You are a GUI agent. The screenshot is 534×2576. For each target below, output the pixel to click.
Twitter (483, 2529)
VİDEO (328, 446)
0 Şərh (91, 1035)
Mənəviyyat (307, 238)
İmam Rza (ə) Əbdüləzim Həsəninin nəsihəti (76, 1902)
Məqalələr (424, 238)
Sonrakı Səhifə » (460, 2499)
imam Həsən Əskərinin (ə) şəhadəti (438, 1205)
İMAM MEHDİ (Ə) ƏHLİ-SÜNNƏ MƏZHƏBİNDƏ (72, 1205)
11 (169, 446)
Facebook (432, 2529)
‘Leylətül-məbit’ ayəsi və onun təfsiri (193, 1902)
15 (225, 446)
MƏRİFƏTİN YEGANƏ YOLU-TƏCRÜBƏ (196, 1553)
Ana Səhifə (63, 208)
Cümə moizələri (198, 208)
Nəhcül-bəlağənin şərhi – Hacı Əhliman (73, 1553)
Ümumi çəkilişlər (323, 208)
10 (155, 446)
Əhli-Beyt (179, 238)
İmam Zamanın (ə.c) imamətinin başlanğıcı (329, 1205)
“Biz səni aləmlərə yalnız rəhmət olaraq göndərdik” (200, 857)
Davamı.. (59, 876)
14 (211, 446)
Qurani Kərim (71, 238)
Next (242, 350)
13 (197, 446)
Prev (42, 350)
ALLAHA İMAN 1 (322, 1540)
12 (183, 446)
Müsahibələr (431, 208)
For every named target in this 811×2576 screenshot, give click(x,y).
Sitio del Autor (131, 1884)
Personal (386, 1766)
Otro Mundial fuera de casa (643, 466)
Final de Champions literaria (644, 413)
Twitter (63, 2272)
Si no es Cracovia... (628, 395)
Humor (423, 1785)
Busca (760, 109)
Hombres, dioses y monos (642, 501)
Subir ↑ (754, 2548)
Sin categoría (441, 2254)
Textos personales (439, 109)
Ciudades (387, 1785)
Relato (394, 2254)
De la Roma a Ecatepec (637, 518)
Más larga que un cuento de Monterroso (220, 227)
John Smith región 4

^^^^^^^^^^^^^^^^

ASSIGNMENT: Print nothing but the lines from the one containing "Subir ↑ (754, 2548)" through the end of the listing above, exactly as written.

REPLY:
Subir ↑ (754, 2548)
Sin categoría (441, 2254)
Textos personales (439, 109)
Ciudades (387, 1785)
Relato (394, 2254)
De la Roma a Ecatepec (637, 518)
Más larga que un cuento de Monterroso (220, 227)
John Smith región 4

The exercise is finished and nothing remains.